Expansion et changements structurels (années 1960-1980) 
Ouverture d'un autres sites à Strasbourg (6 Rue du Nideck), probablement pour rayonner en Alsace – une connexion logique avec les origines potentielles des fondateurs. Cet établissement a été actif en parallèle de Saint-Germain. Le siège social s'est déplacé vers Maule (Yvelines, 78580), à environ 20 km au sud-ouest de Saint-Germain. D'abord listé au 1 Chemin Derrière le Parc, puis au 34 Avenue Carnot (qui pourrait être une adresse partagée ou un transfert). Cela suggère une centralisation administrative vers une zone plus industrielle, tout en gardant des opérations à Saint-Germain. Jean-Marc Schneider émerge comme un dirigeant clé (Président du Conseil d'Administration avant la fermeture). Il pourrait être un descendant de Robert Schneider". Durant cette période, l'entreprise semble avoir prospéré discrètement : bilans disponibles jusqu'en 2013 montrent une activité stable, avec des chiffres d'affaires modestes (non publics en détail, mais sans signes de crise majeure avant les années 2000). 
Déclin et fermeture 
Vers les années 1980-1990, une autre entité apparentée, Strauss-Vonderweidt et Compagnie à Strasbourg, a été radiée le 25 décembre 1984. Cela pourrait marquer la fin d'une branche alsacienne, peut-être absorbée par le siège de Maule.

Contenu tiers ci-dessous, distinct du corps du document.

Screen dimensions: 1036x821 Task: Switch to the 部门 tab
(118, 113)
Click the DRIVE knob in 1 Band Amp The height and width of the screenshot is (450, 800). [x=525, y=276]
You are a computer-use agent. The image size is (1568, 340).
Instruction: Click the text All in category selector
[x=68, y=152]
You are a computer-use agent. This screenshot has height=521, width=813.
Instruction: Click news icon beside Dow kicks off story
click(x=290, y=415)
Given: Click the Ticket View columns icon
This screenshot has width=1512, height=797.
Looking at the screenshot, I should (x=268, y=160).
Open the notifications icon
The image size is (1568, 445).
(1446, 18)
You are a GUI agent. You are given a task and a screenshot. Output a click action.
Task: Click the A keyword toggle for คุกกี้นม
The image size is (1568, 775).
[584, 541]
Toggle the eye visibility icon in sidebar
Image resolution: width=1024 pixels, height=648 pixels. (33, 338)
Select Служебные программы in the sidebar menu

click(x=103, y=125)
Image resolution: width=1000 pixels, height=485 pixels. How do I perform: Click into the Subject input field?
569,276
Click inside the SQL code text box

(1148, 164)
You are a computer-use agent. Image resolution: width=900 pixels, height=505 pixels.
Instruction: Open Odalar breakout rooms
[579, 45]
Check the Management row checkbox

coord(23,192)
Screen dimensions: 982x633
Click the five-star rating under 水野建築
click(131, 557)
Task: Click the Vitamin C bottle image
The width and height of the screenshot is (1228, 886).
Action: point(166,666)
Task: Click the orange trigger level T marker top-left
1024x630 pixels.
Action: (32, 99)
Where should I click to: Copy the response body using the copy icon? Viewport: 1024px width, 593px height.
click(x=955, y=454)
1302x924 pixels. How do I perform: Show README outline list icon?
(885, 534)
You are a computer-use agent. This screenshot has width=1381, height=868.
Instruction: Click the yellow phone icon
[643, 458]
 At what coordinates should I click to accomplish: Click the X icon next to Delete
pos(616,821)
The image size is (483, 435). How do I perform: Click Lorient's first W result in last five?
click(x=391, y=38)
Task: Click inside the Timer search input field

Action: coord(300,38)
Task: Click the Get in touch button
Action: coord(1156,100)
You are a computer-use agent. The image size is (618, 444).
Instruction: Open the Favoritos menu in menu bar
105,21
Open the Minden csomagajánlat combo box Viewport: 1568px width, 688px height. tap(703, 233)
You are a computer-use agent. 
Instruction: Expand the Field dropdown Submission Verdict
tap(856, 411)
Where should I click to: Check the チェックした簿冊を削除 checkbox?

L'établissement de Saint-Germain (et l'ensemble de la société) est devenu inactif au 31 décembre 2012. Strauss-Vonderweidt & Cie est officiellement fermée depuis lors, comme indiqué dans les registres du RCS (Registre du Commerce et des Sociétés). La société liée a connu des jugements (4 au total, sans détails publics sur leur nature – probablement des procédures amiables liées à des dettes ou restructurations), et son dernier bilan date de 2013, avec une analyse financière close cette année-là. Raison probable : comme beaucoup de PME familiales du commerce de gros, elle a pu souffrir de la concurrence des grandes enseignes (Leroy Merlin, etc.), de la délocalisation des fournisseurs ou du passage au e-commerce. Pas de scandale ou de faillite spectaculaire, juste une extinction douce, après près de 60 ans d'activité. Aujourd'hui, le nom "Strauss-Vonderweidt" survit vaguement comme une marque ou un label dans le monde de la quincaillerie : on trouve des produits (outils, accessoires) siglés ainsi sur des sites spécialisés comme Setin ou Au Comptoir de la Quincaillerie, vendus en ligne à des prix abordables (de 2 à 20 €). Cela pourrait être un vestige de stock ou une reprise de nom par un distributeur tiers – rien qui n'indique une renaissance de l'entreprise originelle. L'adresse à Saint-Germain abrite désormais d'autres commerces ou bureaux, mais sans trace évidente de l'ancien entrepôt. En résumé, Strauss Vonderweidt est passée d'une PME chaleureuse et locale à Saint-Germain à une structure plus décentralisée autour de Maule, avant de s'effacer en 2012. C'est une trajectoire classique pour les entreprises familiales de l'après-guerre, croissance prudente, fidélité aux racines, puis adaptation ratée aux vents modernes.